WHAT THE EXERCISE ASKS: Copy out the data below from the line containing "The image size is (1280, 887)." to the line containing "You are a GUI", both lines included, with all images left out.

GIVEN RECORDS:
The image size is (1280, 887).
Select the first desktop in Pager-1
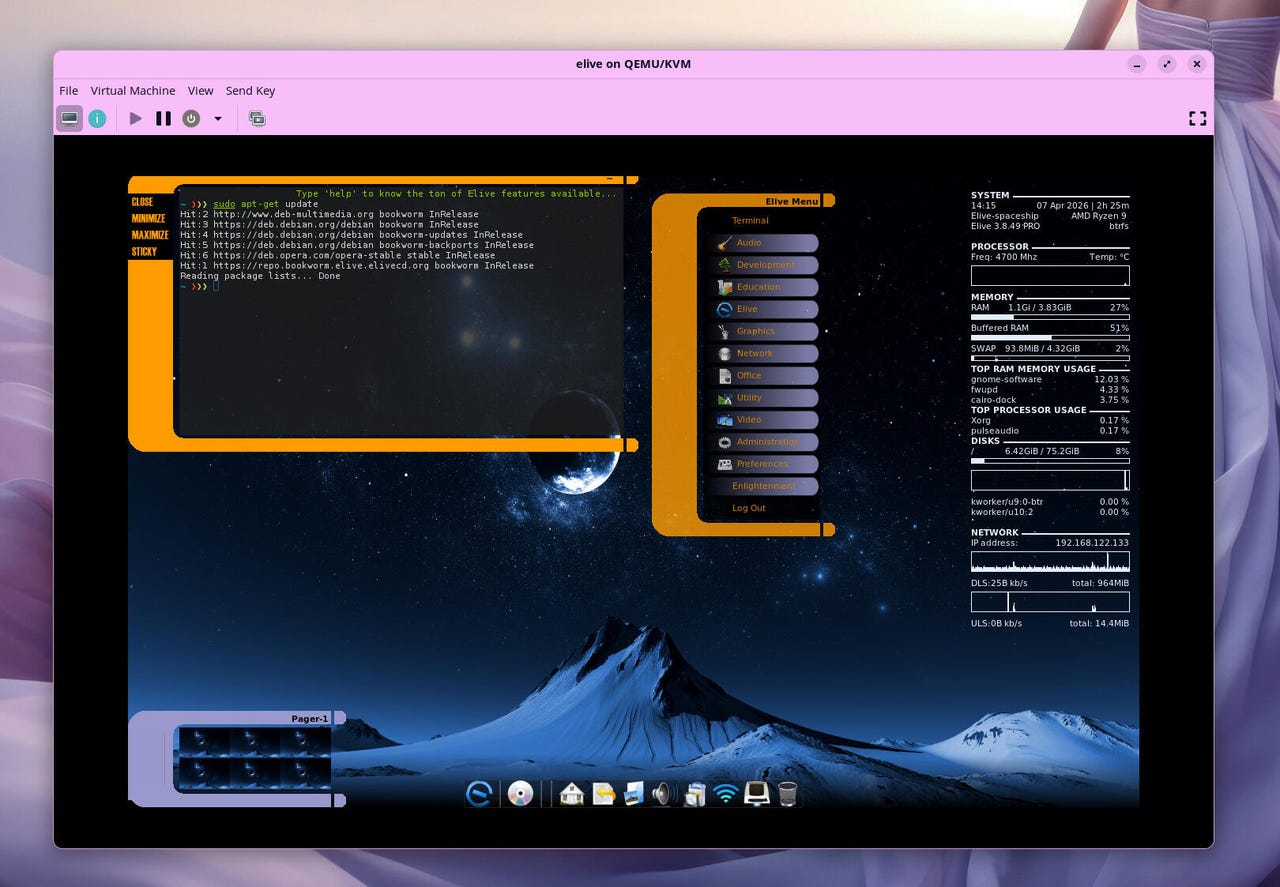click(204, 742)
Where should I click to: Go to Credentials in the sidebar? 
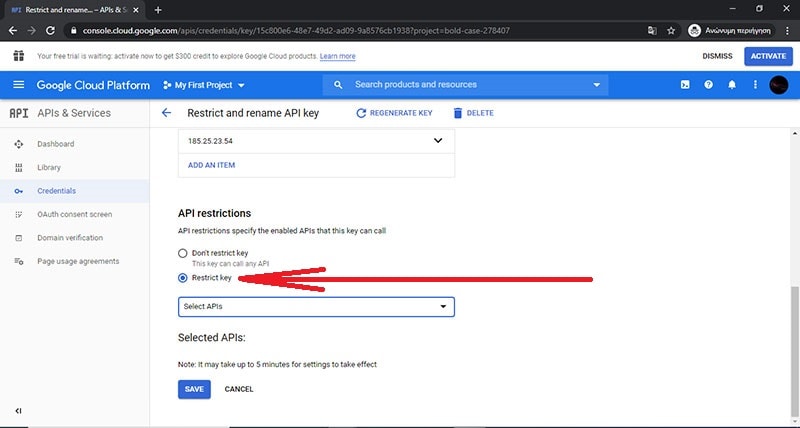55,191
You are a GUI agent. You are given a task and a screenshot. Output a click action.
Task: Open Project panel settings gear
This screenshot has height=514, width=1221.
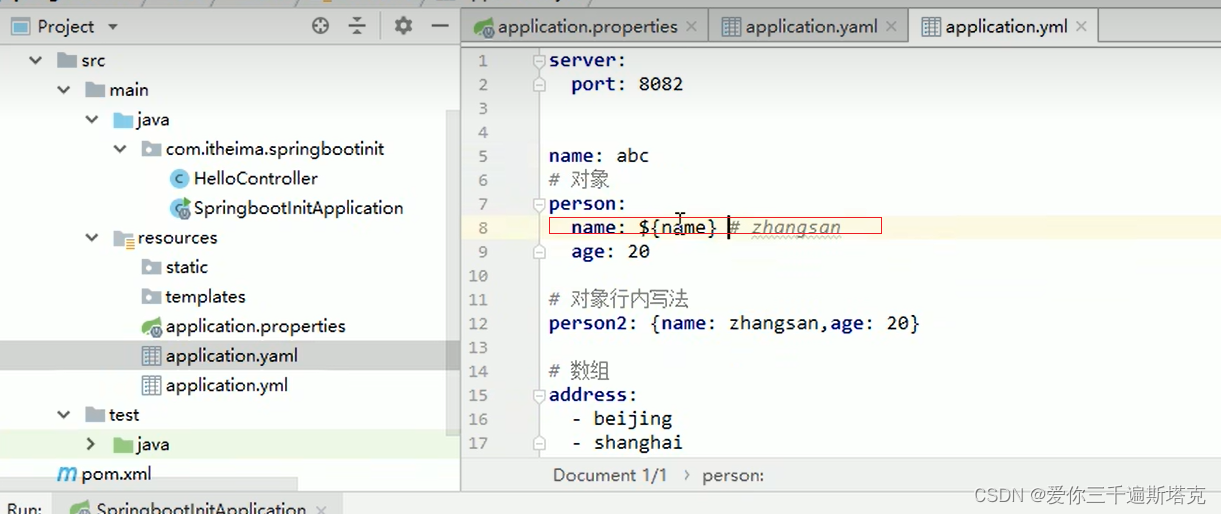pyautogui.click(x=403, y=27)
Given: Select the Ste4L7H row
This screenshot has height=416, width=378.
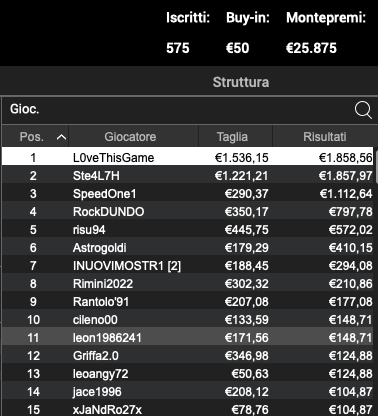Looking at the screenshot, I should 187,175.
* * *
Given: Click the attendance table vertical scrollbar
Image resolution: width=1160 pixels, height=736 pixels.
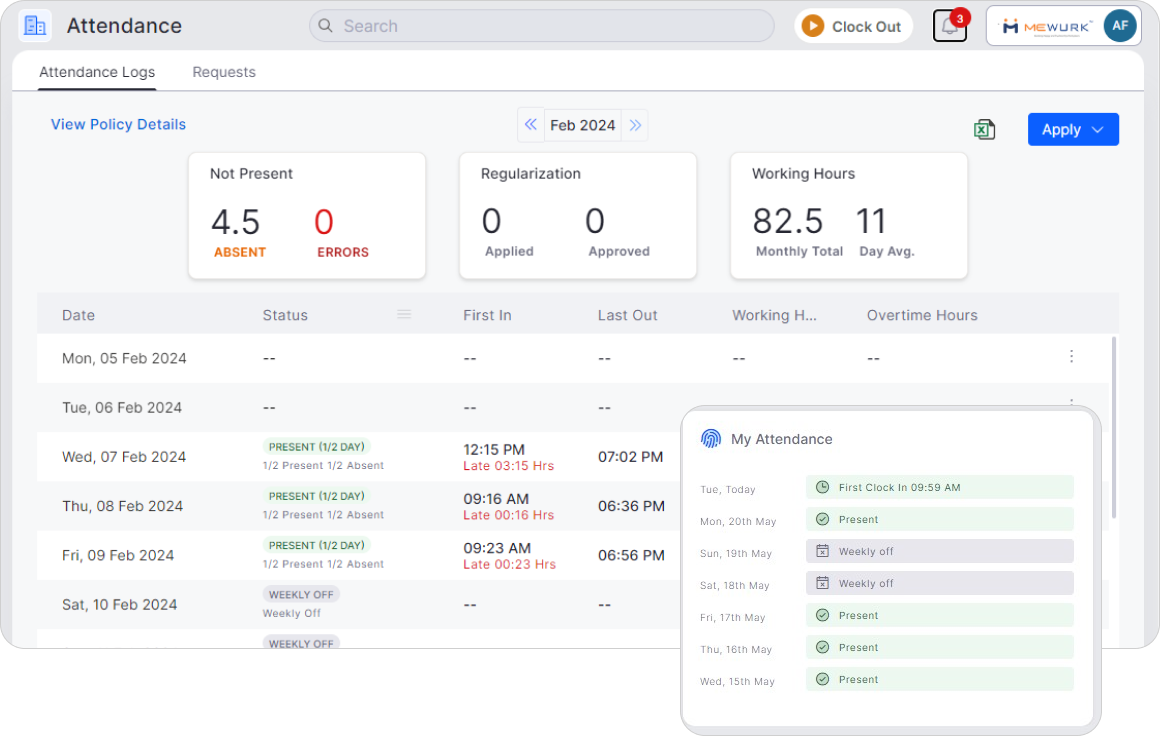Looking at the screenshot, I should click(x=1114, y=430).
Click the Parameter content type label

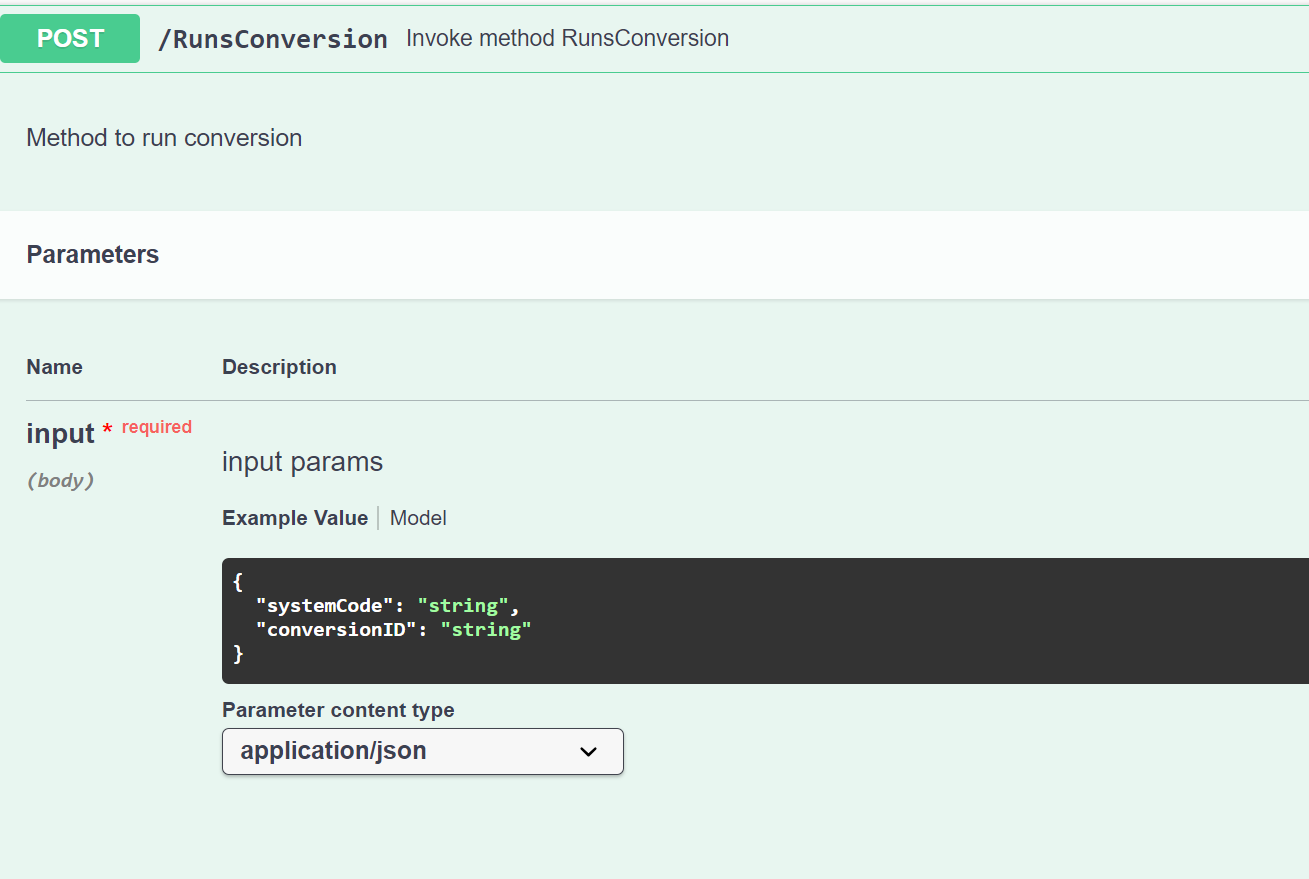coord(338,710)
---
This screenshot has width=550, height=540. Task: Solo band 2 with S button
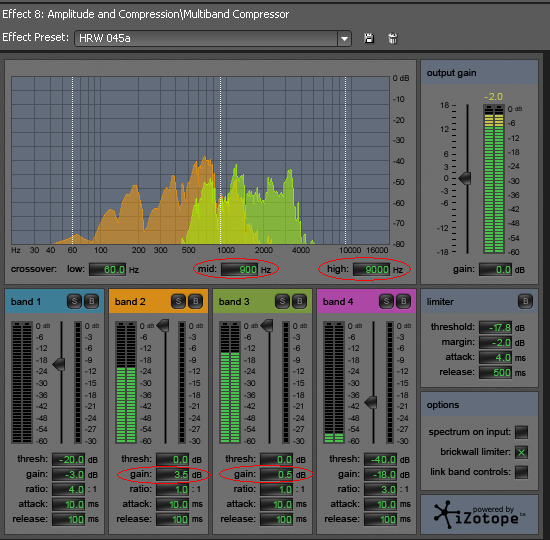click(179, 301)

ANSWER TO THIS EXERCISE:
The image size is (1280, 887).
Select the first desktop in Pager-1
click(204, 742)
Where should I click to: Go to Credentials in the sidebar? 
55,191
You are a GUI agent. You are given a task and a screenshot. Output a click action.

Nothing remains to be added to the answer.